The entries that follow should be reproduced exactly, with no images carried over.

== == ==

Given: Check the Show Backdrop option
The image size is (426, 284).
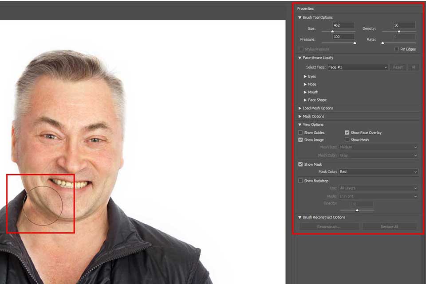Looking at the screenshot, I should 301,181.
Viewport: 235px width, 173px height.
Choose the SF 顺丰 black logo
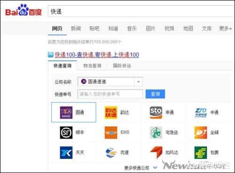coord(66,133)
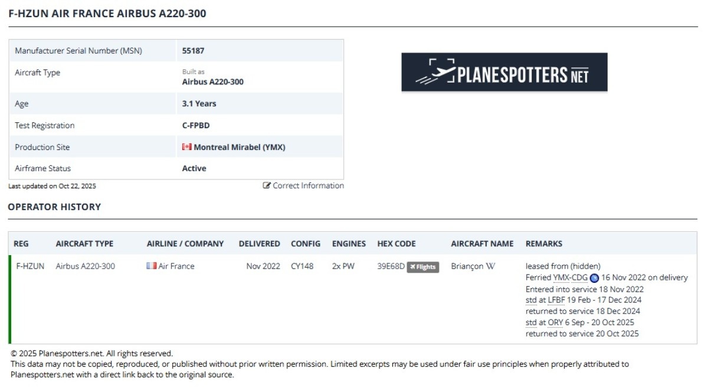Image resolution: width=708 pixels, height=392 pixels.
Task: Click the YMX-CDG ferry route text
Action: point(570,277)
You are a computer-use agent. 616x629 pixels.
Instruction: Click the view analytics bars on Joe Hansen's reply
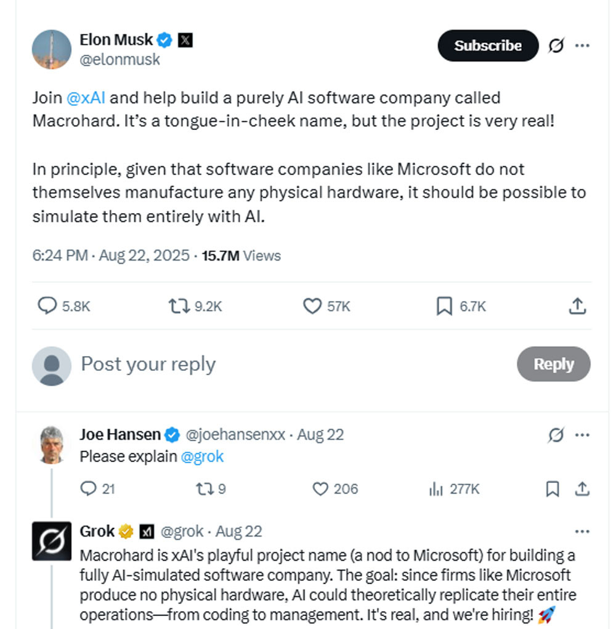[437, 489]
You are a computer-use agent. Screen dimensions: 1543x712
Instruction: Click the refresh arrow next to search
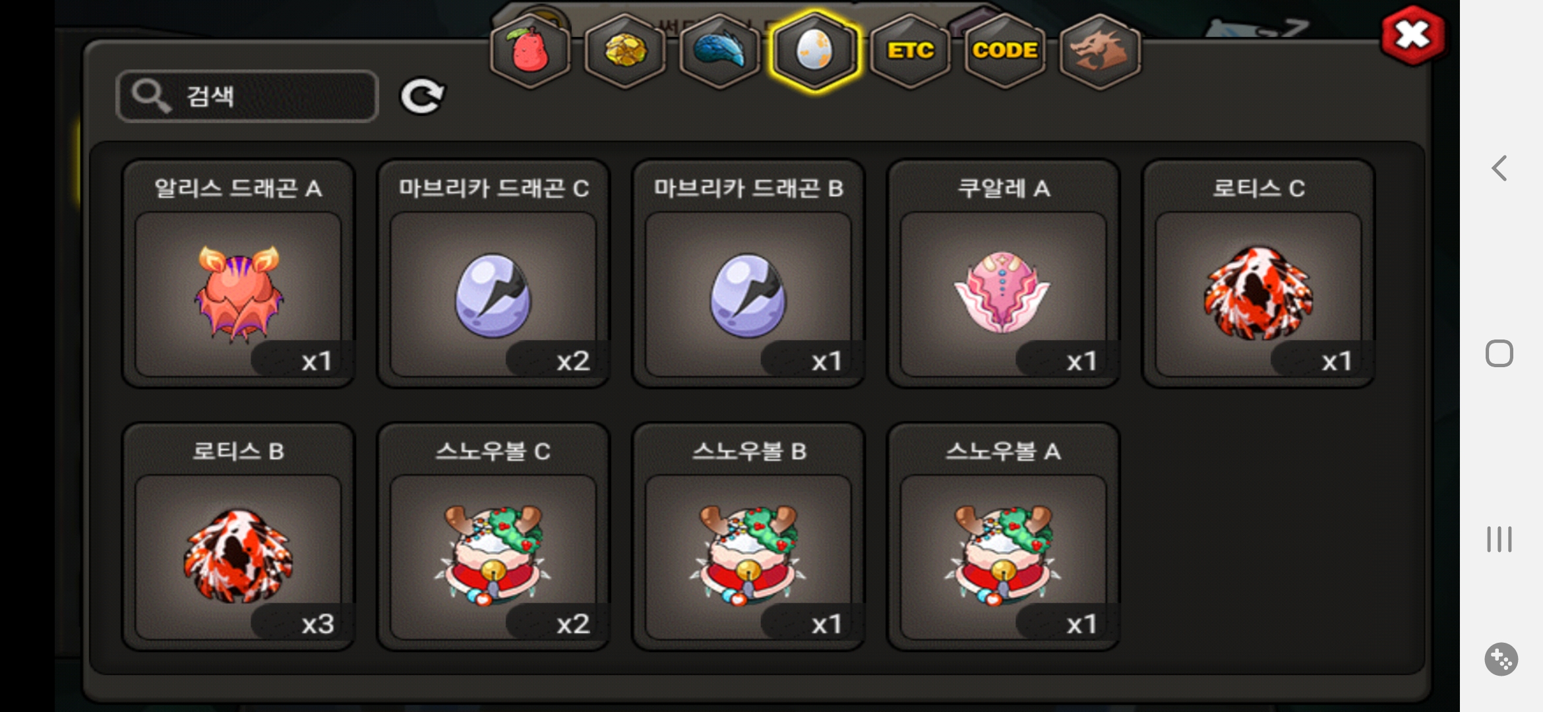point(423,97)
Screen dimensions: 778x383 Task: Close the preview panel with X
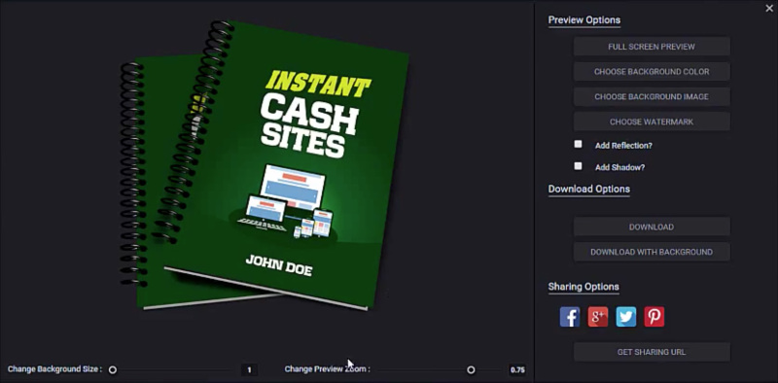coord(769,9)
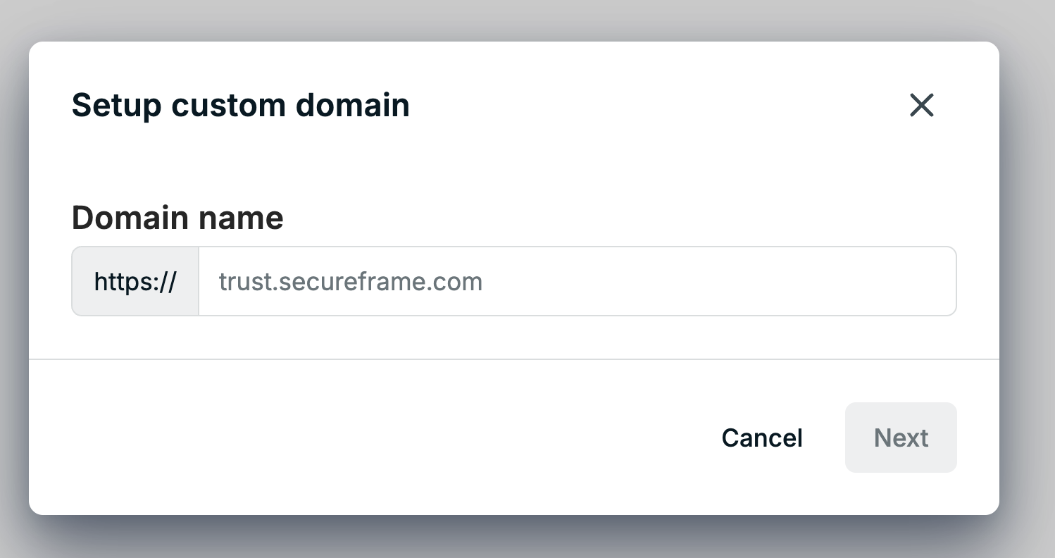
Task: Click the X icon in dialog header
Action: pyautogui.click(x=921, y=105)
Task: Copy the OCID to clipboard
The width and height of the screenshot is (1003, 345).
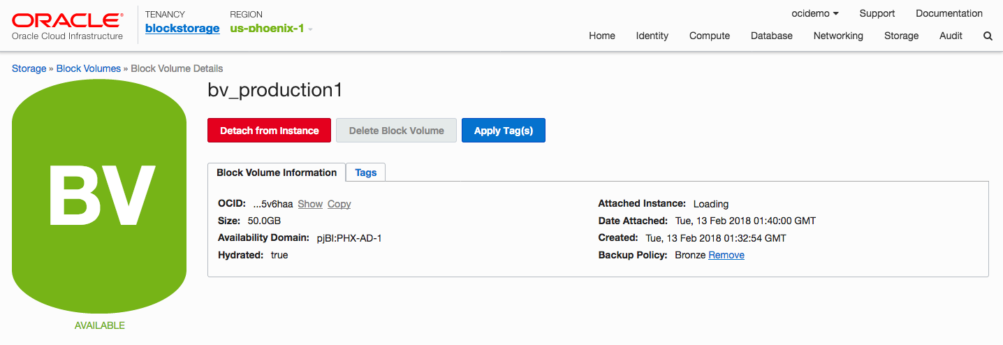Action: (339, 204)
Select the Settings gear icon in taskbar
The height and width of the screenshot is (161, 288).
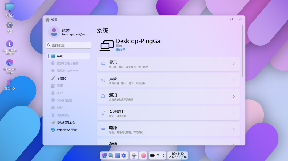pos(134,155)
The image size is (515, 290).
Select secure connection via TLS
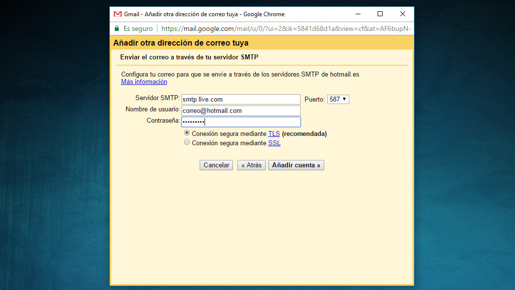[187, 132]
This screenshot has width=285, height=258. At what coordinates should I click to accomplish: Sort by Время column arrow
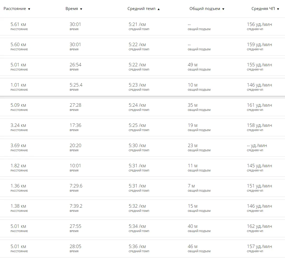pos(81,9)
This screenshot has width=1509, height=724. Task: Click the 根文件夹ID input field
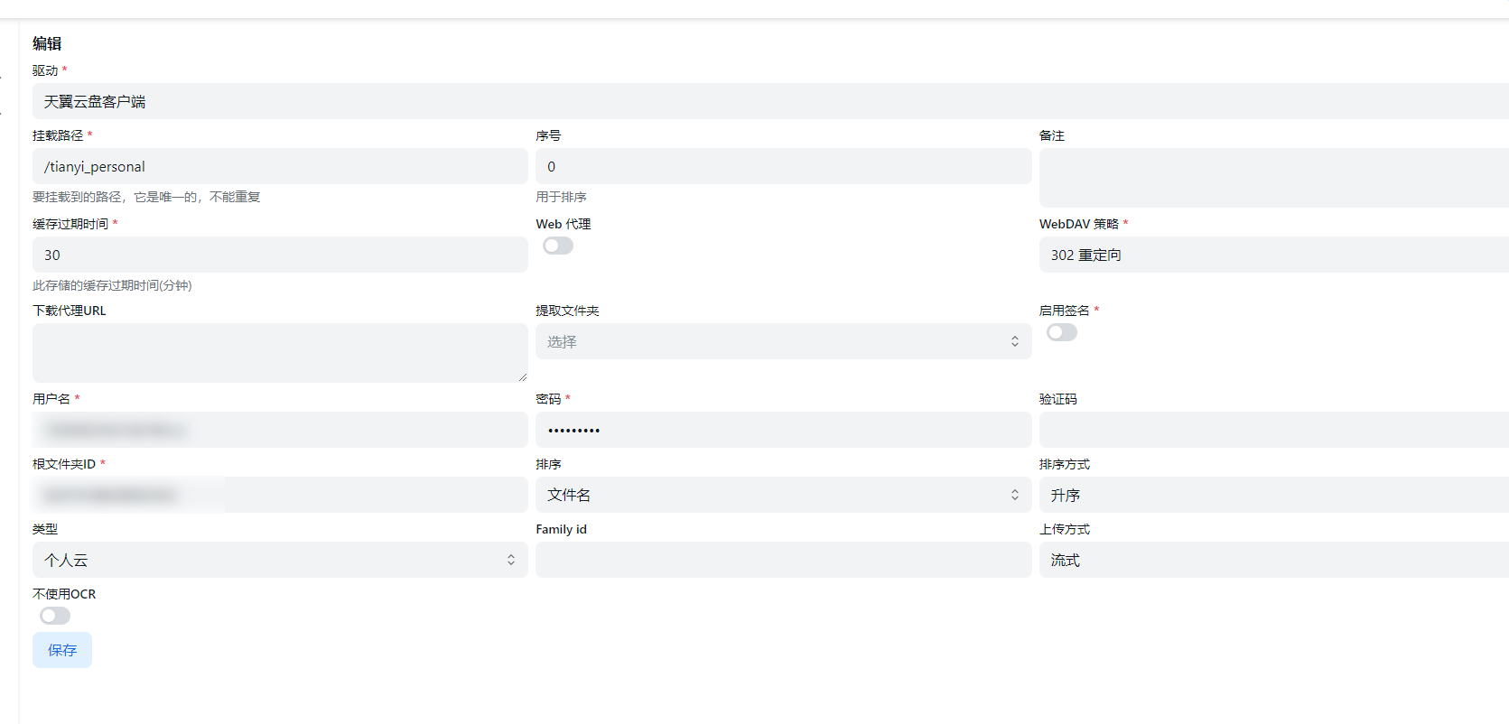pyautogui.click(x=280, y=495)
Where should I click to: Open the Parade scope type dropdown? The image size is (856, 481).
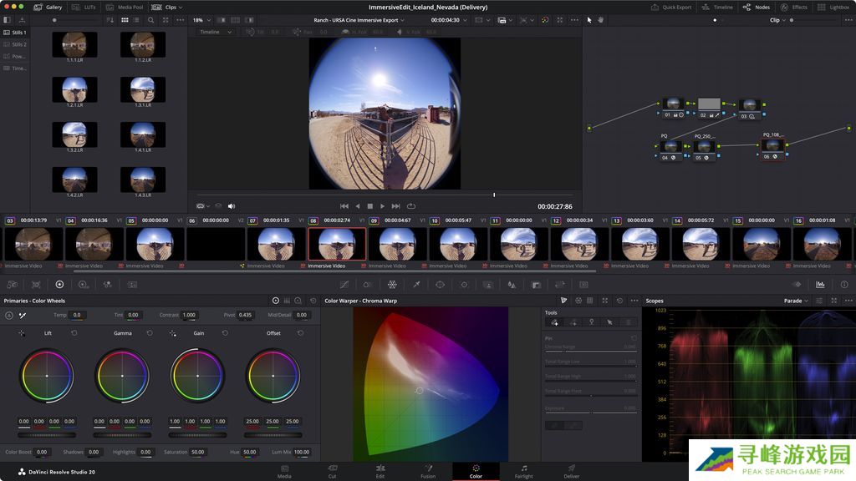tap(796, 301)
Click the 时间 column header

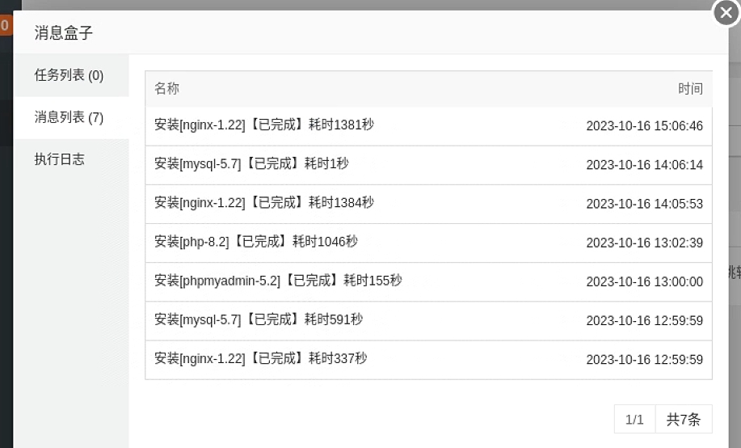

== == ==

### Problem solution:
Given: Check the Show Backdrop option
The image size is (426, 284).
Looking at the screenshot, I should 301,181.
Viewport: 235px width, 173px height.
Choose the SF 顺丰 black logo
coord(66,133)
Image resolution: width=708 pixels, height=392 pixels.
Task: Click the YMX-CDG ferry route text
Action: point(570,277)
You are a computer-use agent. 616x629 pixels.
Instruction: Click the view analytics bars on Joe Hansen's reply
[437, 489]
You are a computer-use agent. Screen dimensions: 1543x712
Instruction: Click the refresh arrow next to search
point(423,97)
Screen dimensions: 778x383 Task: Close the preview panel with X
coord(769,9)
Task: Click the X icon in dialog header
Action: pyautogui.click(x=921, y=105)
Task: Copy the OCID to clipboard
The width and height of the screenshot is (1003, 345).
Action: (339, 204)
Select the Settings gear icon in taskbar
The height and width of the screenshot is (161, 288).
pos(134,155)
The image size is (515, 290).
Select secure connection via TLS
[187, 132]
This screenshot has width=285, height=258. At what coordinates should I click to accomplish: Sort by Время column arrow
pos(81,9)
This screenshot has width=1509, height=724. Task: Click the 根文件夹ID input field
pyautogui.click(x=280, y=495)
Where should I click to: Open the Parade scope type dropdown? The image size is (856, 481).
tap(796, 301)
Click the 时间 column header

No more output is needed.